Download or read book Education s End written by Anthony T. Kronman and published by Yale University Press. This book was released on 2007-01-01 with total page 320 pages. Available in PDF, EPUB and Kindle. Book excerpt: This book describes the ever-escalating dangers to which Jewish refugees and recent immigrants were subjected in France and Italy as the Holocaust marched forward. Susan Zuccotti uncovers a gruelling yet complex history of suffering and resilience through historical documents and personal testimonies from members of nine central and eastern European Jewish families, displaced to France in the opening years of the Second World War. The chronicle of their lives reveals clearly that these Jewish families experienced persecution of far greater intensity than citizen Jews or longtime resident immigrants. The odyssey of the nine families took them from hostile Vichy France to the Alpine village of Saint-Martin-Vesubie and on to Italy, where German soldiers rather than hoped-for Allied troops awaited. Those who crossed over to Italy were either deported to Auschwitz or forced to scatter in desperate flight.
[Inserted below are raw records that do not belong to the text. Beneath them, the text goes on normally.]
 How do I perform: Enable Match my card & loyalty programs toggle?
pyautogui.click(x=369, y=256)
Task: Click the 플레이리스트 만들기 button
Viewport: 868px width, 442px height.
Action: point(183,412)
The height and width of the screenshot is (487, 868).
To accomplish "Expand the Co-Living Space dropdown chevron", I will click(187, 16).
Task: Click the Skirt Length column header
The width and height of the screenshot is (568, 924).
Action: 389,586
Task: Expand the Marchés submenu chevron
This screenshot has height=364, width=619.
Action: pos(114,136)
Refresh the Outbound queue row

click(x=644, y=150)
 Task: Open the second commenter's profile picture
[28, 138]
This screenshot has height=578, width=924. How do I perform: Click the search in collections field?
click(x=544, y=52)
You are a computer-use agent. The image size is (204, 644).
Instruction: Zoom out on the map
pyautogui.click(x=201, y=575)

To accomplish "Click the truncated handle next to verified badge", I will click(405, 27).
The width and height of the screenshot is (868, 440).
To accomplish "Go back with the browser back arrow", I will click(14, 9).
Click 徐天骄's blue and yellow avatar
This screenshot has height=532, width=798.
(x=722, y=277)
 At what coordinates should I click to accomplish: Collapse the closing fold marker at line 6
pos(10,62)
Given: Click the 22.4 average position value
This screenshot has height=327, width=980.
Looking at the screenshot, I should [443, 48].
Zuccotti brings to light the agonies of the refugees' unstable lives, the evolution of French policies toward Jews, the reasons behind the flight from the relative idyll of Saint-Martin-Vesubie, and the choices that confronted those who arrived in Italy. Powerful archival evidence frames this history, while firsthand reports underscore the human cost of the nightmarish years of persecution.
Download or read book Genealogies of Religion written by Talal Asad and published by JHU Press. This book was released on 1993-08-18 with total page 346 pages. Available in PDF, EPUB and Kindle. Book excerpt: In Geneologies of Religion, Talal Asad explores how religion as a historical category emerged in the West and has come to be applied as a universal concept. The idea that religion has undergone a radical change since the Christian Reformation—from totalitarian and socially repressive to private and relatively benign—is a familiar part of the story of secularization. It is often invokved to explain and justify the liberal politics and world view of modernity. And it leads to the view that "politicized religions" threaten both reason and liberty. Asad's essays explore and question all these assumptions. He argues that "religion" is a construction of European modernity, a construction that authorizes—for Westerners and non-Westerners alike—particular forms of "history making."